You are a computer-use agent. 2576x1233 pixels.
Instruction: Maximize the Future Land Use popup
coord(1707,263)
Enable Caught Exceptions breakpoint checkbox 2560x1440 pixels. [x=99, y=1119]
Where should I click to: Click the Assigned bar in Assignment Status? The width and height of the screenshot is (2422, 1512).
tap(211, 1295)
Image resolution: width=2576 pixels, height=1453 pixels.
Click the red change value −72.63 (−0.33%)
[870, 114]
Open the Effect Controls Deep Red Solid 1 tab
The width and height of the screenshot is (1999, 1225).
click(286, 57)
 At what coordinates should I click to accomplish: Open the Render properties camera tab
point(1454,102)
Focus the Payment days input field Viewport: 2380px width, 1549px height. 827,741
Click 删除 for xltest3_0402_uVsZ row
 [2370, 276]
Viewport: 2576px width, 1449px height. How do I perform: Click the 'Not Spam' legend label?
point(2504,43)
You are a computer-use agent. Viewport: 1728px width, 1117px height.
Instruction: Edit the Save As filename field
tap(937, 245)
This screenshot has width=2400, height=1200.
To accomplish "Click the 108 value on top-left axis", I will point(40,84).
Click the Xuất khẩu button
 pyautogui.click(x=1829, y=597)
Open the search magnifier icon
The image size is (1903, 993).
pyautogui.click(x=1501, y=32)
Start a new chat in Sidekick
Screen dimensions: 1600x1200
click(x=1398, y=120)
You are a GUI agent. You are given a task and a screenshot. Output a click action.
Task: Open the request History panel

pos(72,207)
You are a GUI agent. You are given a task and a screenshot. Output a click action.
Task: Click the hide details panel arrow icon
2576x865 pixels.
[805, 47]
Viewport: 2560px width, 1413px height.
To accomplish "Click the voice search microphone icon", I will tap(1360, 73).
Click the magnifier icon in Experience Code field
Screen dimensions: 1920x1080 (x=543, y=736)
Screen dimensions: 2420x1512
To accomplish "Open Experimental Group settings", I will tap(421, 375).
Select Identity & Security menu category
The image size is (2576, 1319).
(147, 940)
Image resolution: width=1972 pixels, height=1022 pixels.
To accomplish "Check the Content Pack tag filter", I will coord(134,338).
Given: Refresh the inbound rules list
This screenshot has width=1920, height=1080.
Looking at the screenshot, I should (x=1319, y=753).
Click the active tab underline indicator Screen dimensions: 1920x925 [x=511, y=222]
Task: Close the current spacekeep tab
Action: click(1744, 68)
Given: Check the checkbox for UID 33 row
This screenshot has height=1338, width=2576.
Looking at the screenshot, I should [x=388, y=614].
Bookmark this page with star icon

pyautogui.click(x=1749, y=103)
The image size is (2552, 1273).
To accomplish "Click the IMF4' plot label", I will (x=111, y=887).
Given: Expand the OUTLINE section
■ ■ ■
• **TASK REQUIREMENTS**: Read the material above and copy out each line holding "search".

• **ANSWER AREA**:
Open the search magnifier icon
To accomplish "Click the voice search microphone icon", I will tap(1360, 73).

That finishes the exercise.